Abstract

Spherical signals exist in many applications such as planetary data, lidar scanning and digitization of 3D objects, so we need models that can effectively process spherical data. When the spherical data is simply projected onto a two-dimensional plane and then convolutional neural networks (CNNs) are used, the performance of the previous algorithms that exist in the literature is poor due to the distortion caused by the projection and the invalid translational equivariance. We propose a spherical vector network with rotation-equivariant self-attention mechanism for part-whole relationships learning to avoid a certain degree of distortion in this paper.

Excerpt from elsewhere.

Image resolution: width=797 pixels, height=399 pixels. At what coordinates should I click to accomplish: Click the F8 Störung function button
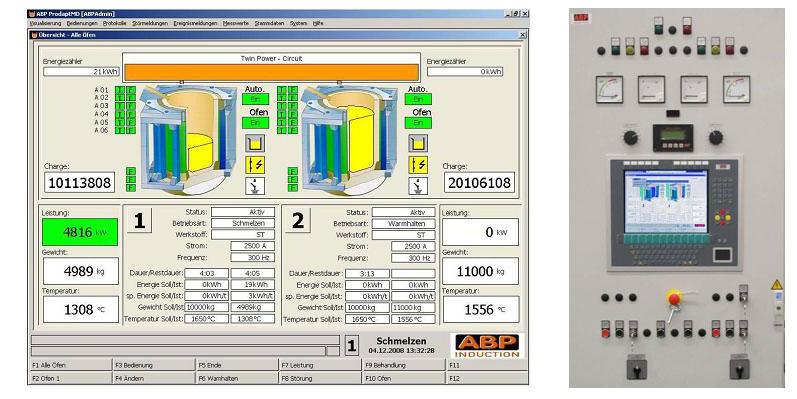(x=321, y=378)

Specifically, we take first the spherical convolutional network as the front-end network to obtain primary vectors, then we achieve the part-whole relationships between vectors through proposed rotation-equivariant self-attention mechanism to obtain advanced vectors which can represent the existence probability of the entity and orientations. Experimental results show that the proposed method combined with the front-end network improves the 3D mesh classification accuracy of the front-end network by 9% when the training set is not rotated and the test set is rotated arbitrarily under the rigid ModelNet40 dataset. Similarly, the 3D mesh classification accuracy of the front-end network improves by 12.2% under the non-rigid SHREC15 dataset. In addition, our method is compared with the recent method in the spherical image semantic segmentation task, achieving an improvement of 2.2% in mean pixel accuracy and 1.3% in mean intersection over union.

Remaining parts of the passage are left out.